I have the following code in Typescript (simplified)
interface TimeoutOption {
category: 'timeout'
time: number
}
interface UserOption {
category: Parameters<typeof addEventListener>[0]
}
type MyDelayOptions = Array<TimeoutOption | UserOption>
function delay(options: MyDelayOptions) {
for (const option of options) {
if (option.category === 'timeout') {
timeout = setTimeout(() => {
// not relevant
}, option.time) // need to cast and do (option as TimeoutOption) to not get an error
}
}
}
In order to avoid a compilation error I have to add the type assertion mentioned in the comment. For a human though it is clear that if the category is 'timeout' my option is of type TimeoutOption.
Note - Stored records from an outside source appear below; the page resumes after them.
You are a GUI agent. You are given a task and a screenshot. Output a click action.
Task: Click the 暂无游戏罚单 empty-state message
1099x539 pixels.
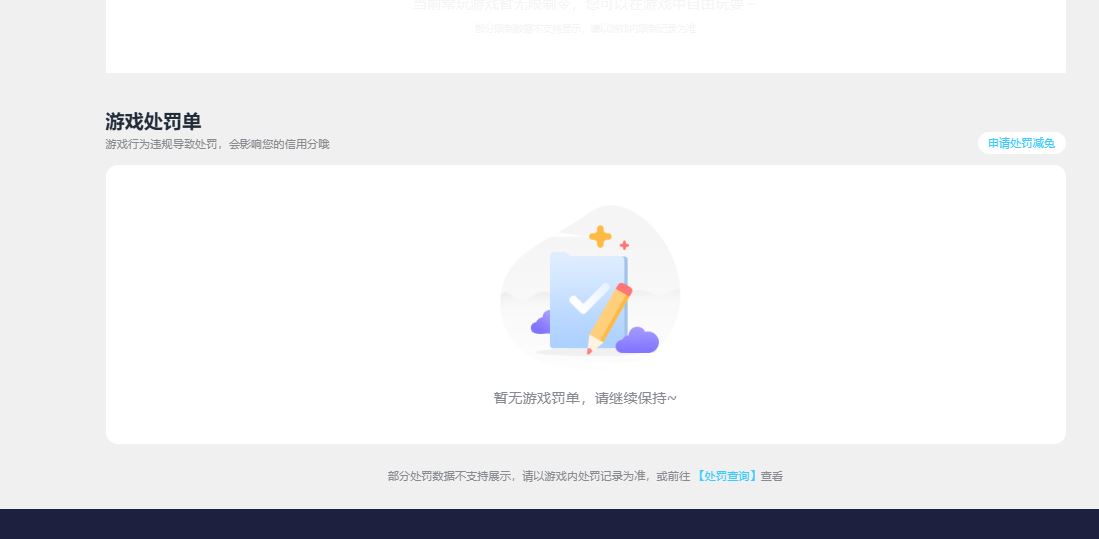point(585,398)
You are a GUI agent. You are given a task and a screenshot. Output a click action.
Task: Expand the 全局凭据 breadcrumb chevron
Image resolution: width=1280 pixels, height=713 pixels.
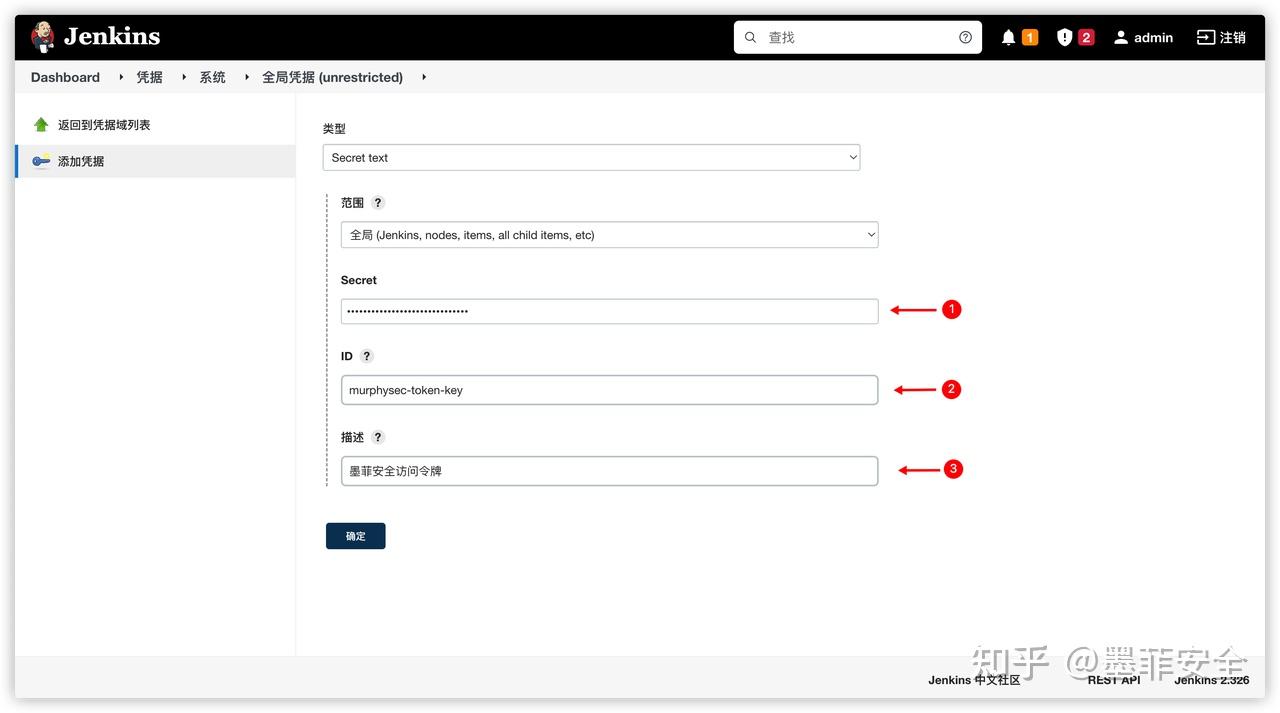[424, 77]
How can I make this work without the type assertion? Complete refactors welcome.
CodePudding user response:
The problem is that UserOption defines category as type string (indirectly, but that's what it comes out as). As a result, if (option.category === 'timeout') doesn't discriminate between your two union members, because UserOption could easily have category: "timeout" just like TimeoutOption does. The discriminant (category) has to clearly discriminate the union, but it doesn't in your case.
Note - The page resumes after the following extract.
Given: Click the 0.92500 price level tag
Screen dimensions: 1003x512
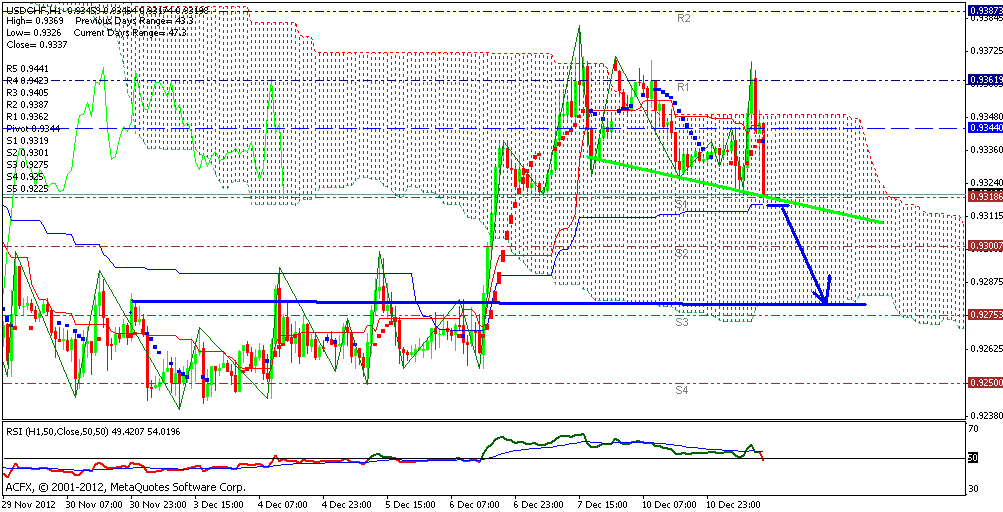Looking at the screenshot, I should [x=983, y=382].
You could test for the presence of time instead (see *** below):
function delay(options: MyDelayOptions) {
for (const option of options) {
if ("time" in option) { // ***
const timeout = setTimeout(() => {
// not relevant
}, option.time) // need to cast and do (option as TimeoutOption) to not get an error
}
}
}
CodePudding user response:
Looks like you need a typeguard function here to confirm that option is of type TimeoutOption.
https://www.typescriptlang.org/docs/handbook/advanced-types.html
Something like this should do it.
function isTimeout(option: TimeoutOption | UserOption): option is TimeoutOption {
return (option as TimeoutOption).time !== undefined;
}
...
if (itTimeout(option) {
// do stuff
}